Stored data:
'''

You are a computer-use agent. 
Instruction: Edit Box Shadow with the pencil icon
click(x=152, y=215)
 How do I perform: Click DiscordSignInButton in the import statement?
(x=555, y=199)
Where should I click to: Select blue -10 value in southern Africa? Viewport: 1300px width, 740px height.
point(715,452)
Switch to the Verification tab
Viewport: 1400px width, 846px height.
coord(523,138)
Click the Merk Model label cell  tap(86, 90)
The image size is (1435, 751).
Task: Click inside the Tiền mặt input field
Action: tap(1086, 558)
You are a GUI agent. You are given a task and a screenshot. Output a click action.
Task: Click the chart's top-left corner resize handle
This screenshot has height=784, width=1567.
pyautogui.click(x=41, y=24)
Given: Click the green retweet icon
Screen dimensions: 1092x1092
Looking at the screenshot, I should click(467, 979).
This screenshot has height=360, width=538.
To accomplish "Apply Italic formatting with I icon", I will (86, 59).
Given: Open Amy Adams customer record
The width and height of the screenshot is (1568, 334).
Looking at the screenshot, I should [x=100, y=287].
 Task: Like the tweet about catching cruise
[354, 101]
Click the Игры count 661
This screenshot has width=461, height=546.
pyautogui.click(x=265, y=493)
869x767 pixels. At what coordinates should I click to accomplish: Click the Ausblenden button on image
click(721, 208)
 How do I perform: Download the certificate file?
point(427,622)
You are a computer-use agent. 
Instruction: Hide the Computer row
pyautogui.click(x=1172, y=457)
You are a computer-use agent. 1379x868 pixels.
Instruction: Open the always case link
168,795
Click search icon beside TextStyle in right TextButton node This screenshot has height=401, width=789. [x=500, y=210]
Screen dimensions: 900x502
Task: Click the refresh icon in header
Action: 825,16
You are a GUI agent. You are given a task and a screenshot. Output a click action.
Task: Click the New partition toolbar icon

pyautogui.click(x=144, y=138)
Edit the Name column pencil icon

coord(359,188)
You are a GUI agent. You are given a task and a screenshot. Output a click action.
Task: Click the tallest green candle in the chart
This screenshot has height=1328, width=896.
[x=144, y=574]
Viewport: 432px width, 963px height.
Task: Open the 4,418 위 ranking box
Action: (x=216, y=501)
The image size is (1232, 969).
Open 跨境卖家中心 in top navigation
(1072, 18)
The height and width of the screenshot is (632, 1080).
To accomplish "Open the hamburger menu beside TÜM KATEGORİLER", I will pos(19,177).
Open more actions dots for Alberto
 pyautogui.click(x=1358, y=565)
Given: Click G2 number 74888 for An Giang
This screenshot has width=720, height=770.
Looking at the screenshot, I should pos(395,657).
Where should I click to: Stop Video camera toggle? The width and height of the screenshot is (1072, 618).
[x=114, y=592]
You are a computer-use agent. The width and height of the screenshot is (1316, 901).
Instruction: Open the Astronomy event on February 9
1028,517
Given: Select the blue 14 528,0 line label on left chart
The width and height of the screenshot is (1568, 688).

'''

• [WHAT YOU ARE ASKED TO DO]: Render the stored data as a numbered list, starting with the line that contains "This screenshot has height=360, width=538." and going on through the line that contains "Looking at the screenshot, I should [x=100, y=287].". Include only those lines, and leave out any blank ones.

• [ANSWER IN FULL]:
1. This screenshot has height=360, width=538.
2. To accomplish "Apply Italic formatting with I icon", I will (86, 59).
3. Given: Open Amy Adams customer record
4. The width and height of the screenshot is (1568, 334).
5. Looking at the screenshot, I should [x=100, y=287].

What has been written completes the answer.